> [WHAT IS NEEDED]: Copy every item below word for word, leaving out the pictures.
[start]
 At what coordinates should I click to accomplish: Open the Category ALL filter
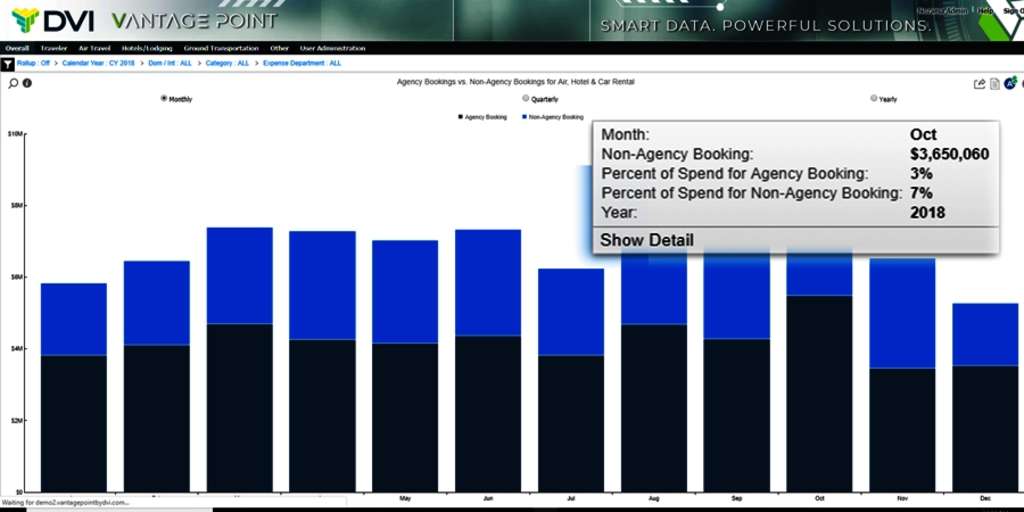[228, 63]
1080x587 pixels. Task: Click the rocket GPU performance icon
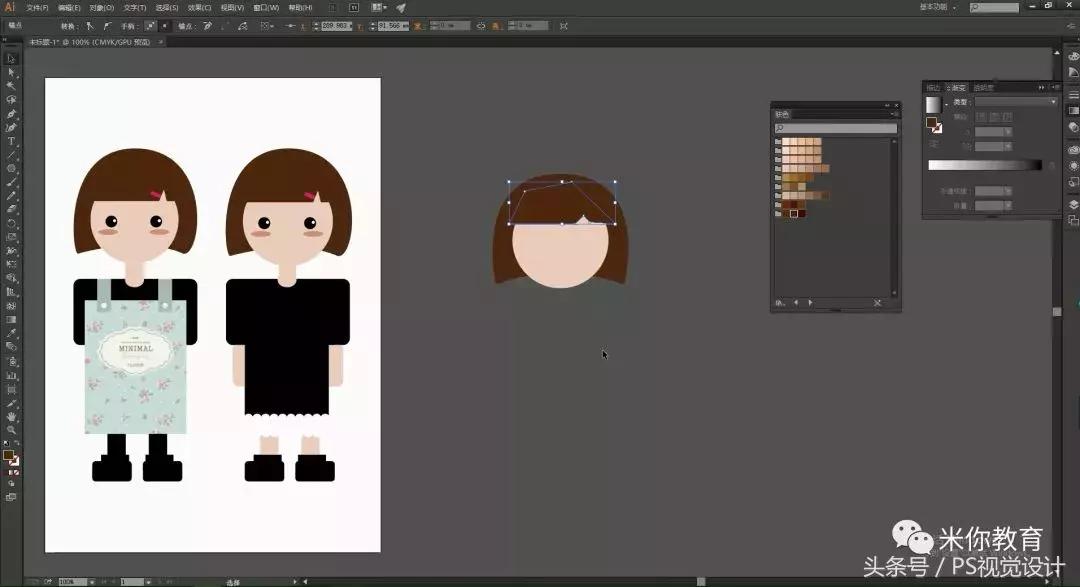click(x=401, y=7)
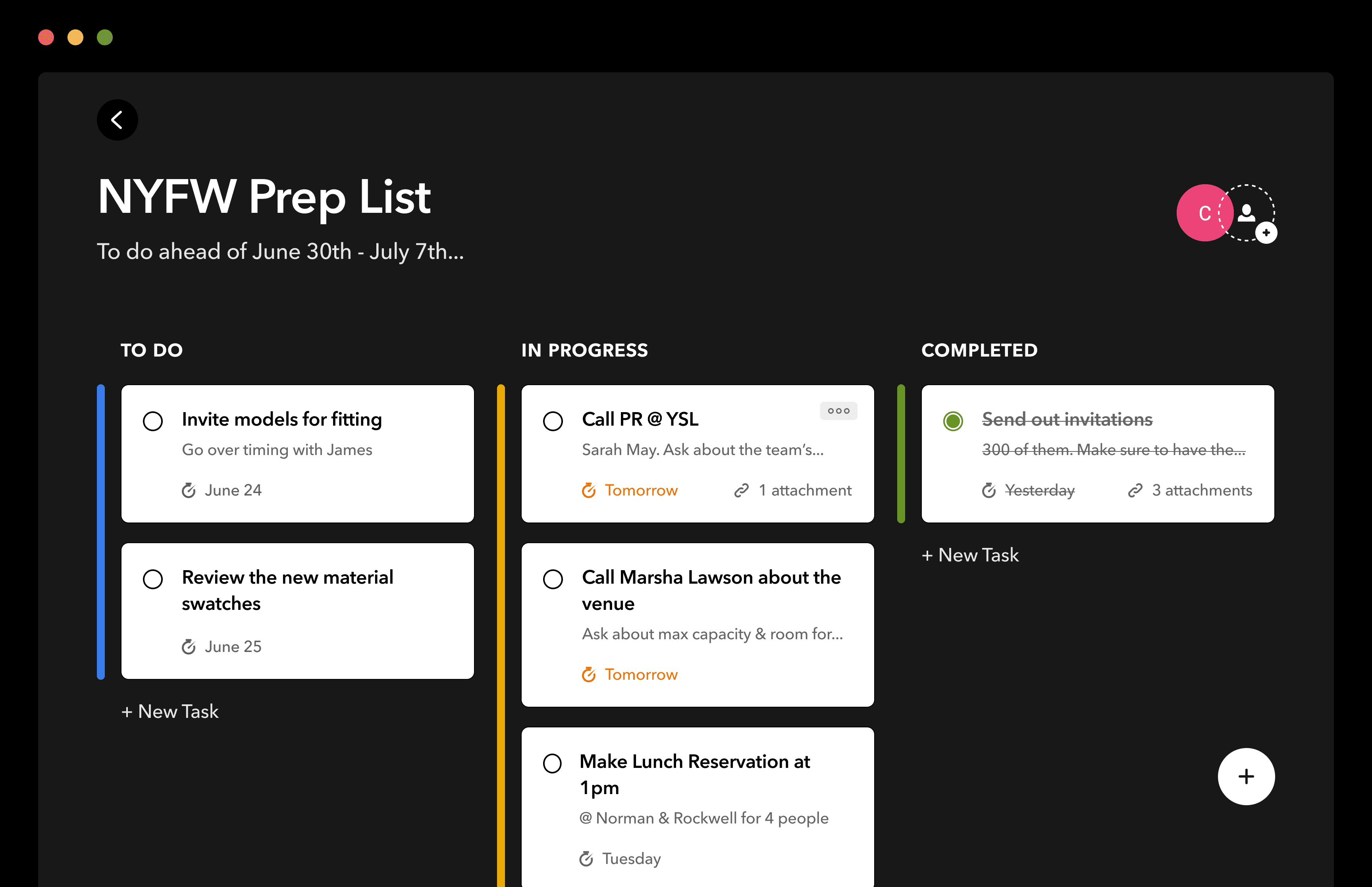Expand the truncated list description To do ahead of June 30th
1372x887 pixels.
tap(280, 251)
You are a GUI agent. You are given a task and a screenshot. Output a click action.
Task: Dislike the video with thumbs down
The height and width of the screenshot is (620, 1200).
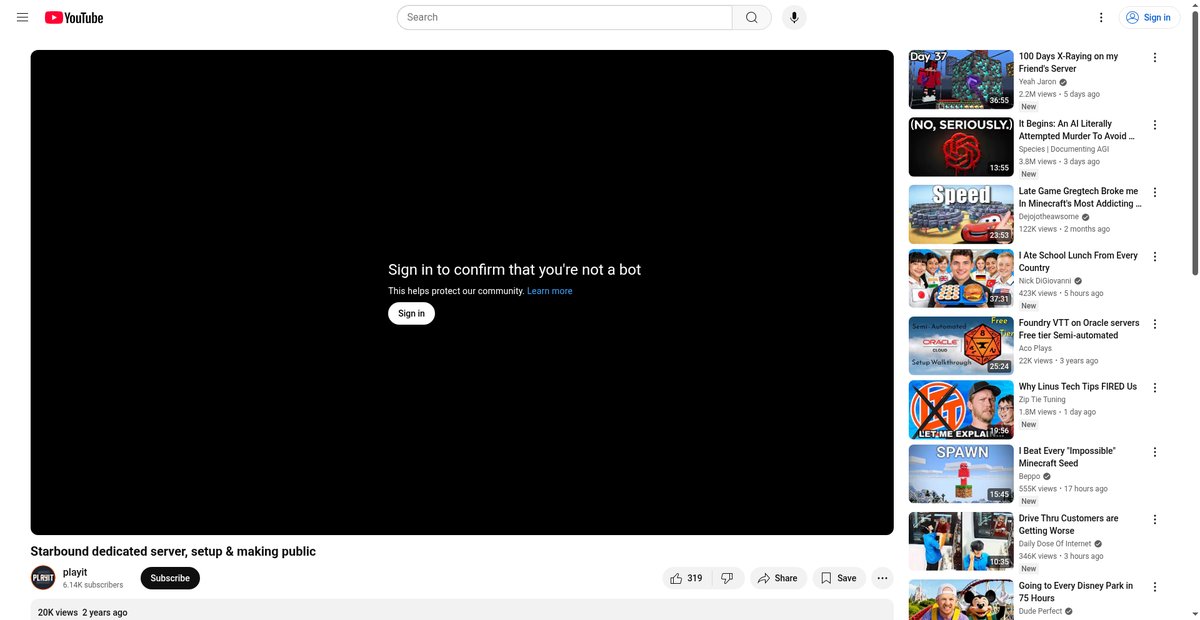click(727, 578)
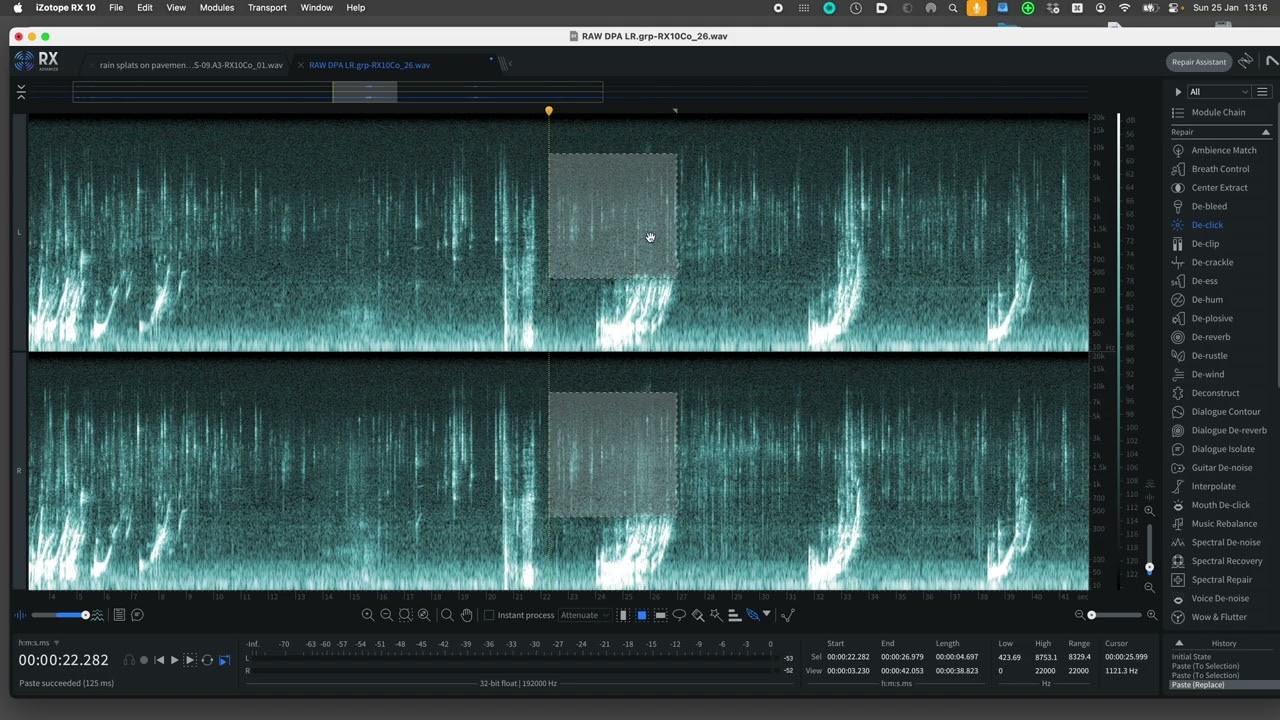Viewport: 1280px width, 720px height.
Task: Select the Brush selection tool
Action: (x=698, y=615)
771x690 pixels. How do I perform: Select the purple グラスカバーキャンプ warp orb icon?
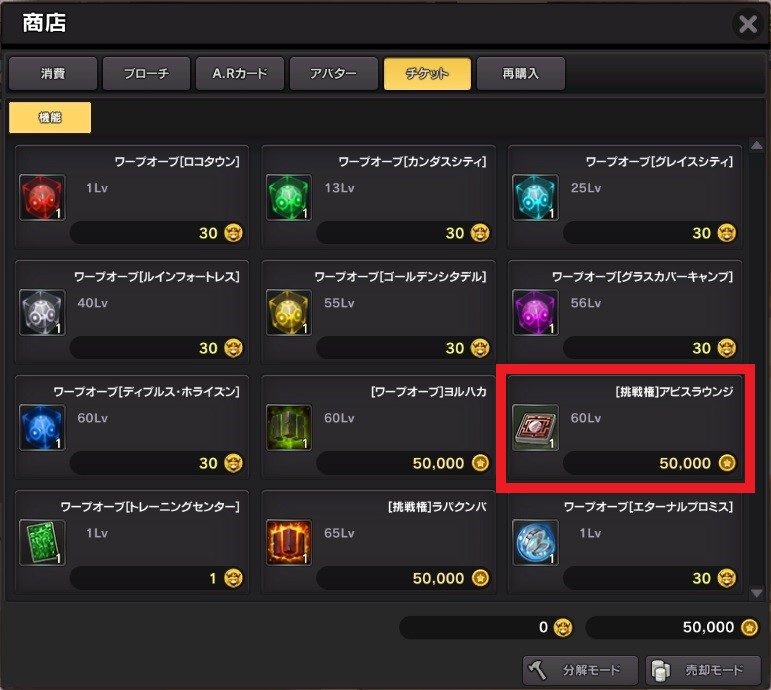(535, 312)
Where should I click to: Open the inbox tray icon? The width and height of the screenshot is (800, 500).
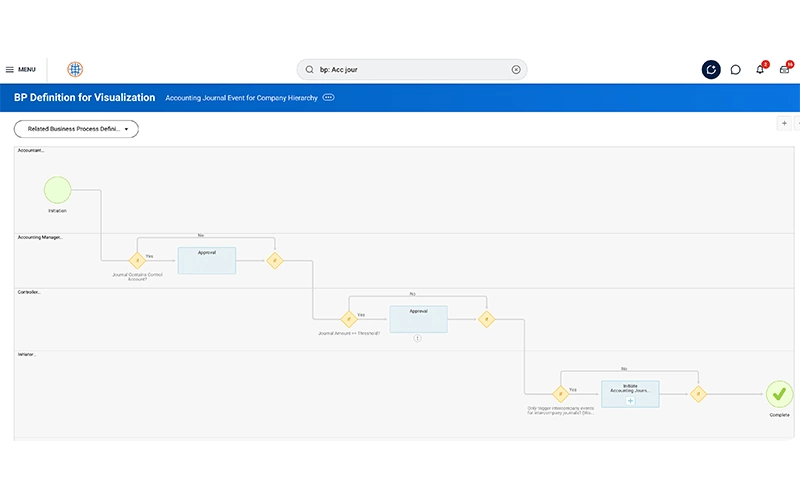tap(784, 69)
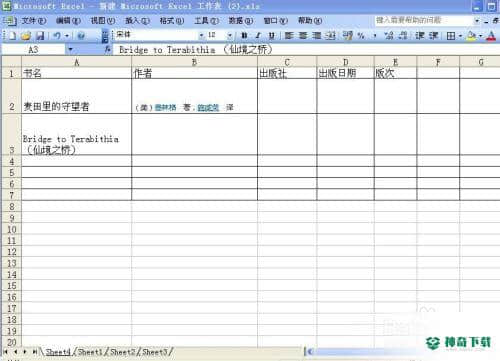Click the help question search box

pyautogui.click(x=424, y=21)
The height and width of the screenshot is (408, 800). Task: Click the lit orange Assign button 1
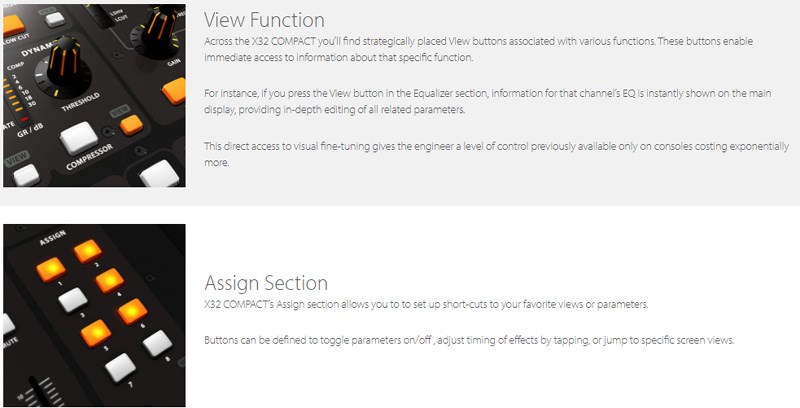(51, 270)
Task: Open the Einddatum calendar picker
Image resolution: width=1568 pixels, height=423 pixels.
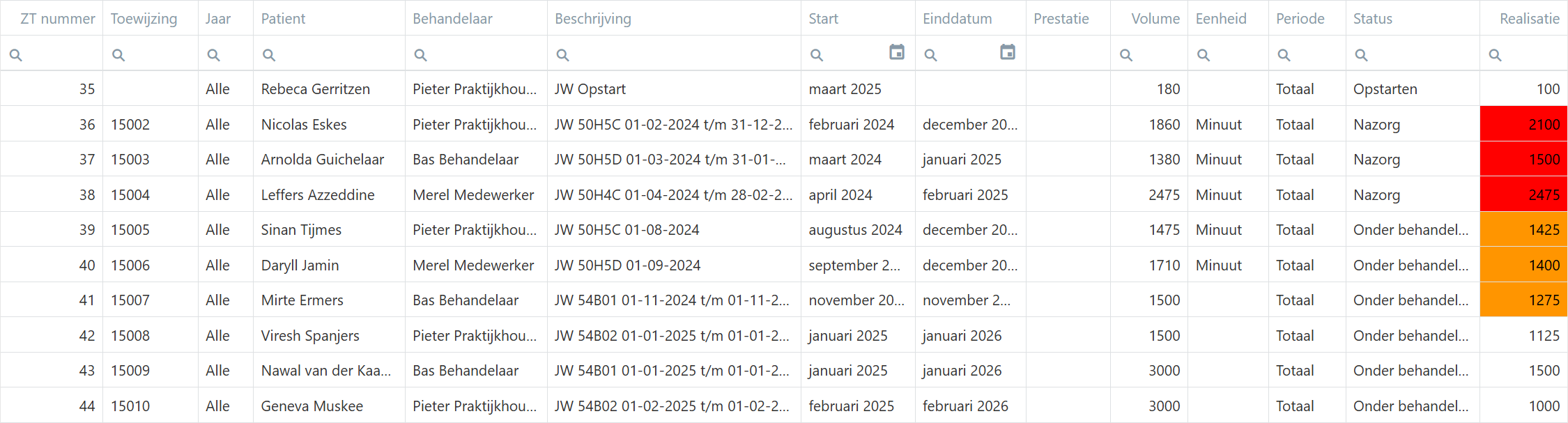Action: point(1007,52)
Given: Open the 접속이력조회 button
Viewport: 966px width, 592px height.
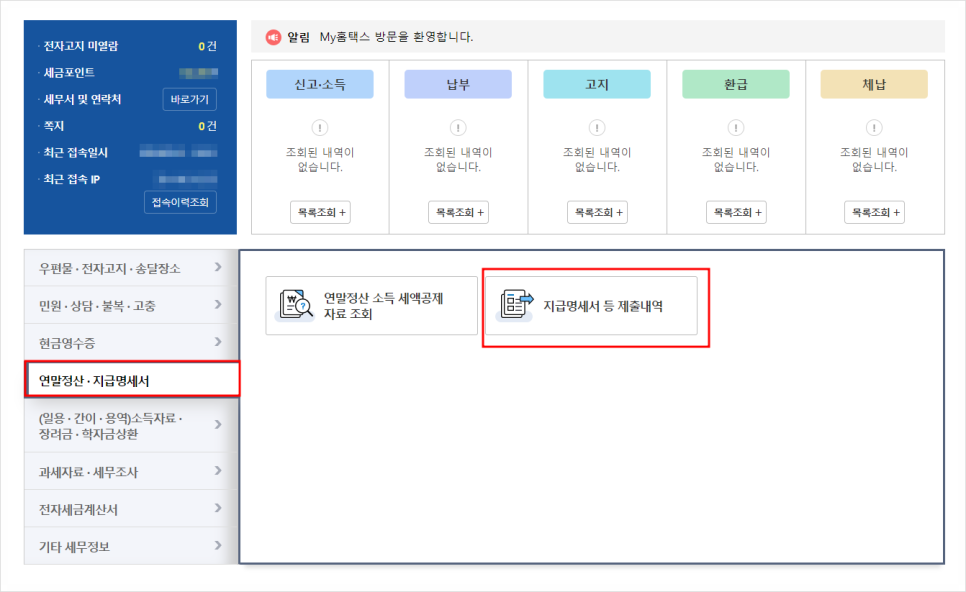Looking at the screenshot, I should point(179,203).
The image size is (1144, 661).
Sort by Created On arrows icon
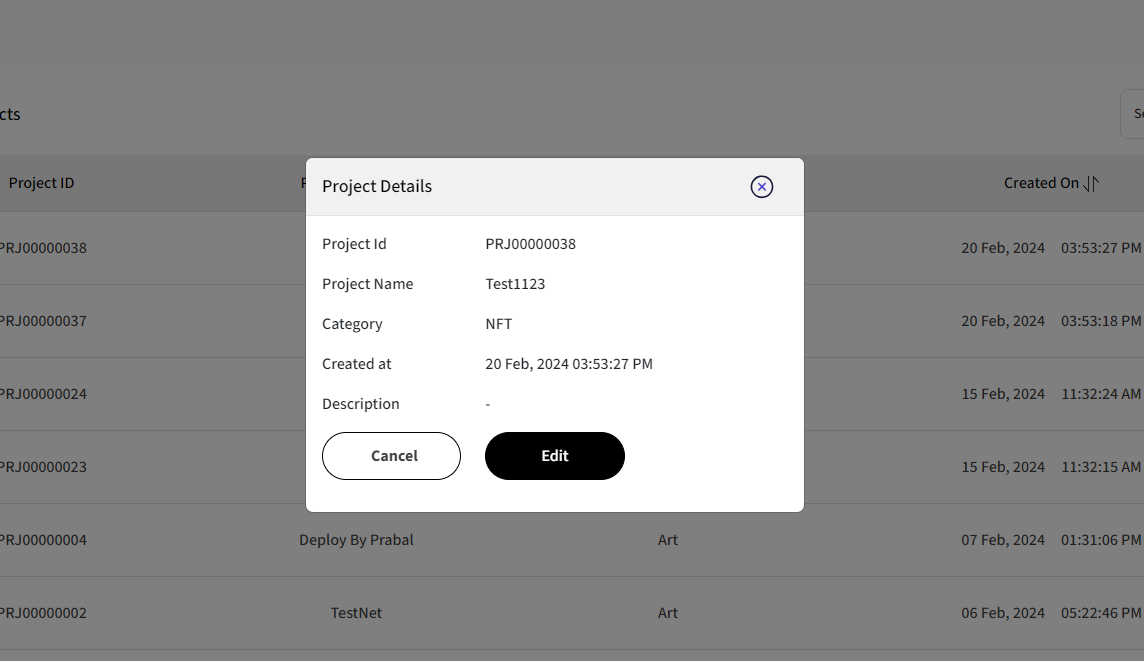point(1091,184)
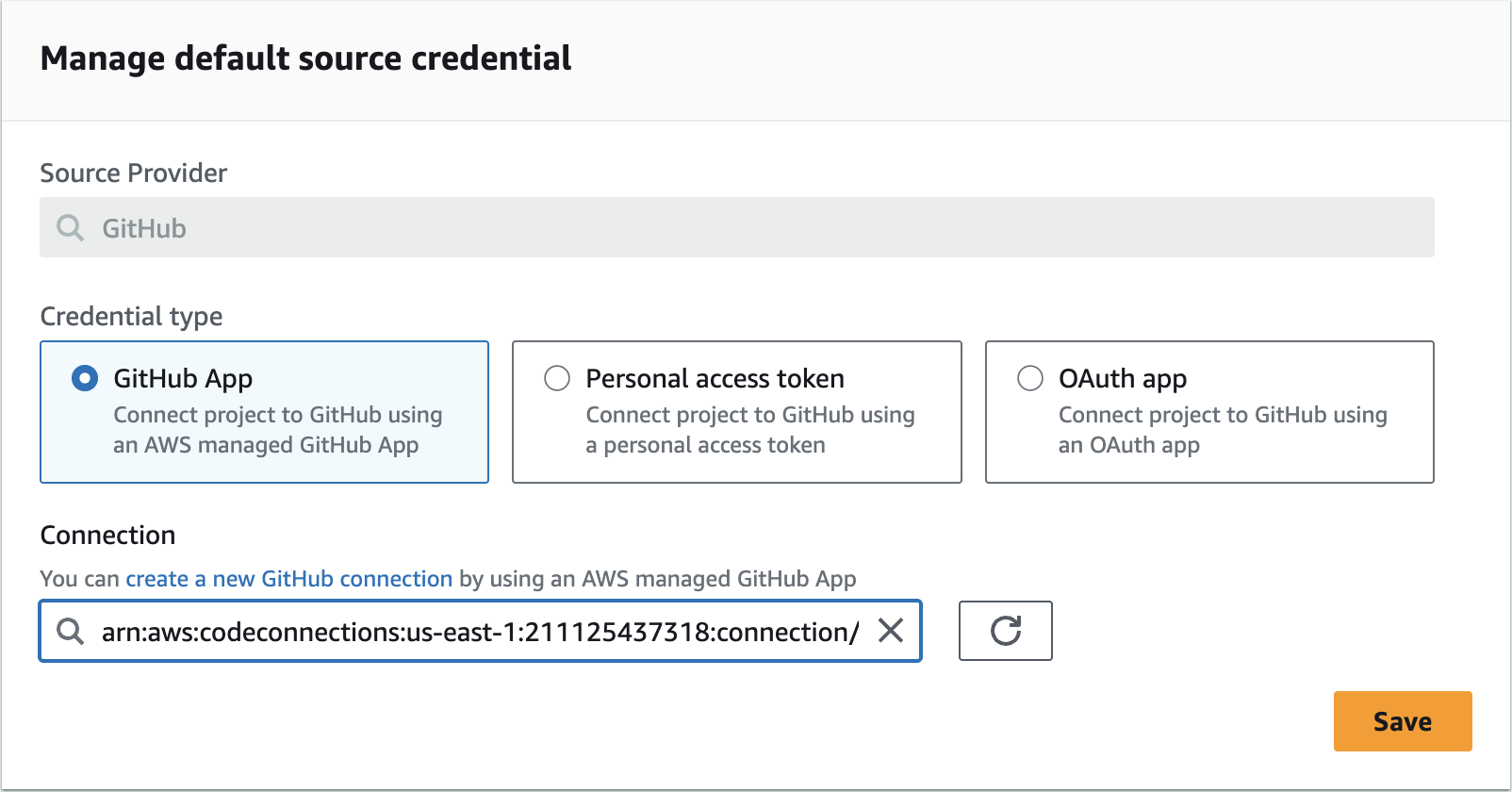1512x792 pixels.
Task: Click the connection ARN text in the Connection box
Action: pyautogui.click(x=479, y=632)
[end]
> [SOLVED EXERCISE]:
 At what coordinates should I click to accomplish: Open the Category ALL filter
[228, 63]
1080x587 pixels. Task: Click the rocket GPU performance icon
click(x=401, y=7)
Expand the truncated list description To do ahead of June 30th
1372x887 pixels.
tap(280, 251)
You are a GUI agent. You are given a task and a screenshot. Output a click action.
Task: Dislike the video with thumbs down
The height and width of the screenshot is (620, 1200).
click(727, 578)
Viewport: 1280px width, 720px height.
Task: Select the Brush selection tool
Action: (x=698, y=615)
771x690 pixels. How do I perform: Select the purple グラスカバーキャンプ warp orb icon?
(535, 312)
Where should I click to: Open the inbox tray icon? The width and height of the screenshot is (800, 500).
tap(784, 69)
Click the help question search box

pyautogui.click(x=424, y=21)
The height and width of the screenshot is (408, 800). Task: Click the lit orange Assign button 1
(51, 270)
Task: Open the Einddatum calendar picker
Image resolution: width=1568 pixels, height=423 pixels.
Action: point(1007,52)
Given: Open the 접속이력조회 button
Viewport: 966px width, 592px height.
Looking at the screenshot, I should point(179,203).
The image size is (1144, 661).
Sort by Created On arrows icon
point(1091,184)
1512x792 pixels.
Task: Click the connection ARN text in the Connection box
Action: pyautogui.click(x=479, y=632)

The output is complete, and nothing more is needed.